Terlepas dari polemik apakah braindrain ini fenomena yang positif atau negatif, gue cuma pengen bahas korelasi internet dengan fenomena braidrain ini. Apa bener internet membuat brain drain semakin deras ? Situs lowongan seperti monster, jobsdb, jobstreet bikin kita gampang cari kerja di LN. Chatting, voip, dan webcam menjadi piranti penghubung kangen2an antar keluarga yang terpisah ribuan kilometer. Internet jadi jalan tol hijrahnya pemikir indonesia ke LN ?

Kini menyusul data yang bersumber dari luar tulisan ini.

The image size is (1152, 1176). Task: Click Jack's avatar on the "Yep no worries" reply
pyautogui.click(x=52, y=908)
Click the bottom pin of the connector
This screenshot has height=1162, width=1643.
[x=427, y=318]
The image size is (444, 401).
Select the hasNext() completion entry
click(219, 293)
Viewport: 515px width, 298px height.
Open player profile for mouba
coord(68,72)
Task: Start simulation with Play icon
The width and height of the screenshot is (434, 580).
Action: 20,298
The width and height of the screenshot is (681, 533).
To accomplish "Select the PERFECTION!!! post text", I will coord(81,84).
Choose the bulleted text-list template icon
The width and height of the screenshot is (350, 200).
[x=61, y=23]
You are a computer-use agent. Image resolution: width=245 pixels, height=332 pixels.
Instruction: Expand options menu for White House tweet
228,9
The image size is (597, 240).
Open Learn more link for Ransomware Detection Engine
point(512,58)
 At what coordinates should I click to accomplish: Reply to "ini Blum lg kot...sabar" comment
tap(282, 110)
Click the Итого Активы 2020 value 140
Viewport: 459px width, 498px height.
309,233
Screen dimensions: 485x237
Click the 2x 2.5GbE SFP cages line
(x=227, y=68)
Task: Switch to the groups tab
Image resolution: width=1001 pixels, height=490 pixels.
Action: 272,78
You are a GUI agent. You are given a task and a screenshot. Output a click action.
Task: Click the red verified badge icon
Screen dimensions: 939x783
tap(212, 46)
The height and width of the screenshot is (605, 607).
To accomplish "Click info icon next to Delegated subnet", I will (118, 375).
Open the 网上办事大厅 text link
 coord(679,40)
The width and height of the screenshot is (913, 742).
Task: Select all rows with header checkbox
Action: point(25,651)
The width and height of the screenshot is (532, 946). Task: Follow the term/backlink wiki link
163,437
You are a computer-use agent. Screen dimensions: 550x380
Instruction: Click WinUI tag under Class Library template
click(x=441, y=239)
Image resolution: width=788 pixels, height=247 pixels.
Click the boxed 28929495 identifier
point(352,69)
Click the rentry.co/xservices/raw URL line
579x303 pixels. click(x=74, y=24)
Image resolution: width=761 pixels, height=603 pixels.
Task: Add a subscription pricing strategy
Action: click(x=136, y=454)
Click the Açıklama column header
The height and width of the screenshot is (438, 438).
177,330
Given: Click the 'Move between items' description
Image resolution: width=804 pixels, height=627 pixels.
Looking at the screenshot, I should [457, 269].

Eitss.. ntar dulu, banyak orang justru mendapatkan hal sebaliknya. Beberapa bisa dapet proyek dengan bayaran dollar dengan hanya bekerja di rumahnya di tanah air. Telecommuting bukan hanya menjadi konsep. Hilangnya batasan ruang dan waktu di internet memungkinkan kita kerja dimana saja, kapan saja. Tinggal pasang internet di rumah, kerja deh. Paling engga bisa coba ngerjain proyek-proyek kecil ala getafreelancer atau scriptlance (buat orang IT). Perusahaan multinasional juga bisa bikin 24 hours hotline tanpa harus bikin karyawannya kerja shift 24 jam. Tinggal disebar aja callcenternya di beberapa tempat yang berbeda area waktu. Ada orang di amrik telfon ke helpdesk jam 2 pagi, yang jawab call center di jakarta via VoIP
Jadi internet bisa bikin ‘virtual braindrain’, kerja untuk orang LN tapi secara fisik kita tetap ada disini. Otomatis devisa malah masuk kesini. Blanja blinji juga tetep disini, di pasar becek deket rumah hehe.